Top of ENTRIES SUPPLIED

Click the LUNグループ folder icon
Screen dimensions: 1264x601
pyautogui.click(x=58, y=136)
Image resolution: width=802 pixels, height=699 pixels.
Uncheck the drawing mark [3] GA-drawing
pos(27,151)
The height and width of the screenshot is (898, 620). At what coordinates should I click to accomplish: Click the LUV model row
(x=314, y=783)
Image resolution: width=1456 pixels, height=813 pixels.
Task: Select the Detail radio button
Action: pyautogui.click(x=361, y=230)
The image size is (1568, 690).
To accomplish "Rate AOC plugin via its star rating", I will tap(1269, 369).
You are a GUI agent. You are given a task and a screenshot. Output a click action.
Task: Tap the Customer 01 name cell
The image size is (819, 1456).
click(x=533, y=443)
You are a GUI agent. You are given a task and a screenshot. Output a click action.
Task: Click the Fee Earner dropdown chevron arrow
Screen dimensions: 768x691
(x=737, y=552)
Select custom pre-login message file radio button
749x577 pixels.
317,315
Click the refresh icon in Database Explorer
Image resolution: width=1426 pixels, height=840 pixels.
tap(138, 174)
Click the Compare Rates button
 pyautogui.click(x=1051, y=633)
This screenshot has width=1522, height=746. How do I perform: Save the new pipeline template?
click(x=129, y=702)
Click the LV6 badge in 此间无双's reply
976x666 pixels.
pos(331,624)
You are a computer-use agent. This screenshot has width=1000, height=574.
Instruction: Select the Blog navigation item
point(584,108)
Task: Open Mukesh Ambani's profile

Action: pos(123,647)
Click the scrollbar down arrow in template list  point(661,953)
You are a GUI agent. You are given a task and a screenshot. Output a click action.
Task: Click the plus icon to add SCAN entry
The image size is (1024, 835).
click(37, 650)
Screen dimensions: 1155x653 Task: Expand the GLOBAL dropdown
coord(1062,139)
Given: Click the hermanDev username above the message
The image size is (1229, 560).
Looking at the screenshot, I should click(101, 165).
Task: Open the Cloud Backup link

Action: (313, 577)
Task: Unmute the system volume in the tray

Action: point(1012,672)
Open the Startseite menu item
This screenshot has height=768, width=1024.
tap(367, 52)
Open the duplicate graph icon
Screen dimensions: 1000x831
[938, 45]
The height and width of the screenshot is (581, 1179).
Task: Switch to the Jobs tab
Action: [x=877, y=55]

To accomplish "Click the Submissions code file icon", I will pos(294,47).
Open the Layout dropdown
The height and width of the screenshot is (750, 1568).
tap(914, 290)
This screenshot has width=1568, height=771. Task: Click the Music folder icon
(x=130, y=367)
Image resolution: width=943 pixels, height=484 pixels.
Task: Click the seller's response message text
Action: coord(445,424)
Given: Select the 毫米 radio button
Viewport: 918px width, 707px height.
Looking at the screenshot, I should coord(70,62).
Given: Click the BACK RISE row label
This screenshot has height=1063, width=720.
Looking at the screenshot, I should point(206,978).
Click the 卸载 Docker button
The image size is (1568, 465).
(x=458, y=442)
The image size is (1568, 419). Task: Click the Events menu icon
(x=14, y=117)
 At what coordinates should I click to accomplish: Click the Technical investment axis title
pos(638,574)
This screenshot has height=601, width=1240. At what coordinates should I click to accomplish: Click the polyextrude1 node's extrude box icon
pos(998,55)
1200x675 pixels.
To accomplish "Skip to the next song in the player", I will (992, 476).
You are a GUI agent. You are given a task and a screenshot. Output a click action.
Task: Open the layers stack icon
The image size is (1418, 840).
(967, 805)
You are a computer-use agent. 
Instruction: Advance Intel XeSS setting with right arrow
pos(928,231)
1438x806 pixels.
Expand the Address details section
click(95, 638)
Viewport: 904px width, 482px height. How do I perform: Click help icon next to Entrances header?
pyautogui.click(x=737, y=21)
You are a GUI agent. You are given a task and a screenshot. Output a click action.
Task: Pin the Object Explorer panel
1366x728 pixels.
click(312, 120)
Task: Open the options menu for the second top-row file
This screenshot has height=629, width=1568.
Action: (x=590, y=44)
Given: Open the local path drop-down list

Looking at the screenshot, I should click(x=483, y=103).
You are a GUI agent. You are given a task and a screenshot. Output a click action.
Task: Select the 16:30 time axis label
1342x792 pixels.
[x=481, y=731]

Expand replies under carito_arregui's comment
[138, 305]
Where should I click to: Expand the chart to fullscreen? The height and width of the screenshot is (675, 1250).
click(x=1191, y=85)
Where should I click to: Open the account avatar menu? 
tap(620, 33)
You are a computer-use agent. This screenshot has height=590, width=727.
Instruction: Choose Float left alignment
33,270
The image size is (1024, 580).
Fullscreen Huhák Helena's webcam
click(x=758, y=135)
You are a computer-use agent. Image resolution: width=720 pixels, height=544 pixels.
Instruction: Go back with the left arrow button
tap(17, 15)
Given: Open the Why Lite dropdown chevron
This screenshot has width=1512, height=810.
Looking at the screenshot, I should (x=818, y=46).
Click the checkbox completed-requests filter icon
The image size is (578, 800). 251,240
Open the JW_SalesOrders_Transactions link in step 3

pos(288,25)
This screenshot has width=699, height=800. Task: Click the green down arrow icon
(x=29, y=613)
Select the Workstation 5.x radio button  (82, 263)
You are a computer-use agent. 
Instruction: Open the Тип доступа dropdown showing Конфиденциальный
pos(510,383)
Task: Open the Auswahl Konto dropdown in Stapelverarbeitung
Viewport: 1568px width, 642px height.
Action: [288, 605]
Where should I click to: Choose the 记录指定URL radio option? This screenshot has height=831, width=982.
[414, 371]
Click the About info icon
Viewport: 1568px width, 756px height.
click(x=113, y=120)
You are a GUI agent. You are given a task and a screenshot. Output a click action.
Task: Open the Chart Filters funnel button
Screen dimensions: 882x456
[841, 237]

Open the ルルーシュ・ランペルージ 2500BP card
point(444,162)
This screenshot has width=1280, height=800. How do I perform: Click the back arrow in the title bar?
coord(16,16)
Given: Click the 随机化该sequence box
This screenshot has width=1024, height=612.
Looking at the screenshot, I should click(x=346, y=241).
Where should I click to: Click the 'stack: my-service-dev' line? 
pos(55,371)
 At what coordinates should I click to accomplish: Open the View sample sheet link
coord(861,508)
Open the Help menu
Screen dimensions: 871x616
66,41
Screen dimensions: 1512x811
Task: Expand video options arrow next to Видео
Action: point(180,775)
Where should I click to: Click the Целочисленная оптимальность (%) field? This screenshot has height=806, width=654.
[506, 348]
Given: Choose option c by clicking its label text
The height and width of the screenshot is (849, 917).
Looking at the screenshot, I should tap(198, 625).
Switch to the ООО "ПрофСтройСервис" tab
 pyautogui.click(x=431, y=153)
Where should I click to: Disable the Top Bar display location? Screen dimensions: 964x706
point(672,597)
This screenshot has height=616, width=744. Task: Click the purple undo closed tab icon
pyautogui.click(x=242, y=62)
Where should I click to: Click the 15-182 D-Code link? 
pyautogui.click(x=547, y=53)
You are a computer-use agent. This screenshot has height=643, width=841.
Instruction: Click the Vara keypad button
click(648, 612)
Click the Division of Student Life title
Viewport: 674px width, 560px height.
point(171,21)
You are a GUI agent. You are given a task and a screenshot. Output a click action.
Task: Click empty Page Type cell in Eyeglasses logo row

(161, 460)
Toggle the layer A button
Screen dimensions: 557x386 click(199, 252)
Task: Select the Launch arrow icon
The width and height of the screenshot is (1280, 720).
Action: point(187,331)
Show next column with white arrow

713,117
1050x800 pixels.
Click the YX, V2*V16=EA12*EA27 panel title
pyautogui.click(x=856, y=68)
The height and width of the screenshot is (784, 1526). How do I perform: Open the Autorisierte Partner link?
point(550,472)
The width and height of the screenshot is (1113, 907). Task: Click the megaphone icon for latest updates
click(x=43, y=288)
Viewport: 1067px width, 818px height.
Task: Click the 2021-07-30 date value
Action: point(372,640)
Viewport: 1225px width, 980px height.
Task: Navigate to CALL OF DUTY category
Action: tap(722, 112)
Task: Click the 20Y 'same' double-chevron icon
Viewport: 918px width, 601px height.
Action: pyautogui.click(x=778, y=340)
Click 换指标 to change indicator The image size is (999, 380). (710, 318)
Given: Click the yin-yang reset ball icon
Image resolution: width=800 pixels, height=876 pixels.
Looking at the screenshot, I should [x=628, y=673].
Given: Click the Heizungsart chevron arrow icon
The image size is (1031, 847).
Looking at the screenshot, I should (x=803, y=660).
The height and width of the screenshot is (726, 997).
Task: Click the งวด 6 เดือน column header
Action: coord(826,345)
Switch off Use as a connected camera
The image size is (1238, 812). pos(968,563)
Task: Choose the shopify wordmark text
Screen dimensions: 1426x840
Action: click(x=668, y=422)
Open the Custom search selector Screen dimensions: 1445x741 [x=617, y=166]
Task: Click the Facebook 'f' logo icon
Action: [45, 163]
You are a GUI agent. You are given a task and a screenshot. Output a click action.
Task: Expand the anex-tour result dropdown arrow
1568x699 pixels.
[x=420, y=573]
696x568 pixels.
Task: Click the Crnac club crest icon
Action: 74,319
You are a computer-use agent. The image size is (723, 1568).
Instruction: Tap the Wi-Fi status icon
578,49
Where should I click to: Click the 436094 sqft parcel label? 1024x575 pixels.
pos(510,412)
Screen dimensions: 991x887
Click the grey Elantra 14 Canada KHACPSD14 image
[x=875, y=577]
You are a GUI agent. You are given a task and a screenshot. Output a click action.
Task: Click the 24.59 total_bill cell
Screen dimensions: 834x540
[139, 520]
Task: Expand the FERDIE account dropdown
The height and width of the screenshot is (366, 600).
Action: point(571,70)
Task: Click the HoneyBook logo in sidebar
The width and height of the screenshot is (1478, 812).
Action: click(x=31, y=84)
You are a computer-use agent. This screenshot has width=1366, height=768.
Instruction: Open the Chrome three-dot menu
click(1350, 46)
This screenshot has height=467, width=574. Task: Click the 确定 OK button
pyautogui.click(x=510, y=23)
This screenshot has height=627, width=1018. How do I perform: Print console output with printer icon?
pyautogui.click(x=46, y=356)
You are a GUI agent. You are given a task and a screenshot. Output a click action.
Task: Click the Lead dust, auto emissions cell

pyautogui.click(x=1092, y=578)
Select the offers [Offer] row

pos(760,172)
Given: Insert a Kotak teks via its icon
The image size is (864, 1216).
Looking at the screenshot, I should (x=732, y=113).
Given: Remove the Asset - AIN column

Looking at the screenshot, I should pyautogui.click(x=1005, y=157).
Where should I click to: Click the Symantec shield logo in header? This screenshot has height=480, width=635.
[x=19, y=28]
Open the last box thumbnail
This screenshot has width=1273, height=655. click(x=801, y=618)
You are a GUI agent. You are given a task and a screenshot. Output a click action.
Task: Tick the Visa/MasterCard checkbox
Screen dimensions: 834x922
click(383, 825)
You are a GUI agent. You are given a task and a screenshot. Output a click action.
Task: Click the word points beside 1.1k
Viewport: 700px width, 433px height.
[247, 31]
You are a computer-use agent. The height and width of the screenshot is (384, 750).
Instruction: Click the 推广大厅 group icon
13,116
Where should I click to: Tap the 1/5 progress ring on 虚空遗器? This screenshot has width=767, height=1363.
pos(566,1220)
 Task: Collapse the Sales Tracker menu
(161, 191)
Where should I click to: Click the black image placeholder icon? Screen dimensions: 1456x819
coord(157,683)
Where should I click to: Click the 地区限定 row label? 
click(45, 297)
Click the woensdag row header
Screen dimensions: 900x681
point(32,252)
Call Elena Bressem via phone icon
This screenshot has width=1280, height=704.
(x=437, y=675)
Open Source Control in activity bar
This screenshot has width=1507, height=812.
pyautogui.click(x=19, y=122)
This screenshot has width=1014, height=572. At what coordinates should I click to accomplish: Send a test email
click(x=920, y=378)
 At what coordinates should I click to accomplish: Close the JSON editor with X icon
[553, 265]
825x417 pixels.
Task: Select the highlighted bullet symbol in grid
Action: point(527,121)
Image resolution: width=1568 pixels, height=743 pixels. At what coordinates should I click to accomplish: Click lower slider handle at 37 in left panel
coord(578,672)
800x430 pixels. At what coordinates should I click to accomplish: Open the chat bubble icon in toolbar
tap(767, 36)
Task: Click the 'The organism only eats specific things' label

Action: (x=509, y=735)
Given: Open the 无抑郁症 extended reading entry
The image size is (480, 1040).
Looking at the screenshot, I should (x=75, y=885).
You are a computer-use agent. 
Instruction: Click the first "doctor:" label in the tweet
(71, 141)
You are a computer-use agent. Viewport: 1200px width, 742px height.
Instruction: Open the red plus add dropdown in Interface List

Bottom of ENTRIES SUPPLIED

WHAT YOU SHOULD DO -
Lines from the top of the data above through the line containing "Click the scrollbar" must be repeated exactly. All other lines stay out.

THE COMPLETED TASK -
Click the LUNグループ folder icon
Screen dimensions: 1264x601
pyautogui.click(x=58, y=136)
Image resolution: width=802 pixels, height=699 pixels.
Uncheck the drawing mark [3] GA-drawing
pos(27,151)
The height and width of the screenshot is (898, 620). At what coordinates should I click to accomplish: Click the LUV model row
(x=314, y=783)
Image resolution: width=1456 pixels, height=813 pixels.
Task: Select the Detail radio button
Action: pyautogui.click(x=361, y=230)
The image size is (1568, 690).
To accomplish "Rate AOC plugin via its star rating", I will tap(1269, 369).
You are a GUI agent. You are given a task and a screenshot. Output a click action.
Task: Tap the Customer 01 name cell
The image size is (819, 1456).
click(x=533, y=443)
You are a GUI agent. You are given a task and a screenshot. Output a click action.
Task: Click the Fee Earner dropdown chevron arrow
Screen dimensions: 768x691
(x=737, y=552)
Select custom pre-login message file radio button
749x577 pixels.
317,315
Click the refresh icon in Database Explorer
Image resolution: width=1426 pixels, height=840 pixels.
tap(138, 174)
Click the Compare Rates button
 pyautogui.click(x=1051, y=633)
This screenshot has width=1522, height=746. How do I perform: Save the new pipeline template?
click(x=129, y=702)
Click the LV6 badge in 此间无双's reply
976x666 pixels.
pos(331,624)
You are a computer-use agent. This screenshot has width=1000, height=574.
Instruction: Select the Blog navigation item
point(584,108)
Task: Open Mukesh Ambani's profile

Action: pos(123,647)
Click the scrollbar down arrow in template list  point(661,953)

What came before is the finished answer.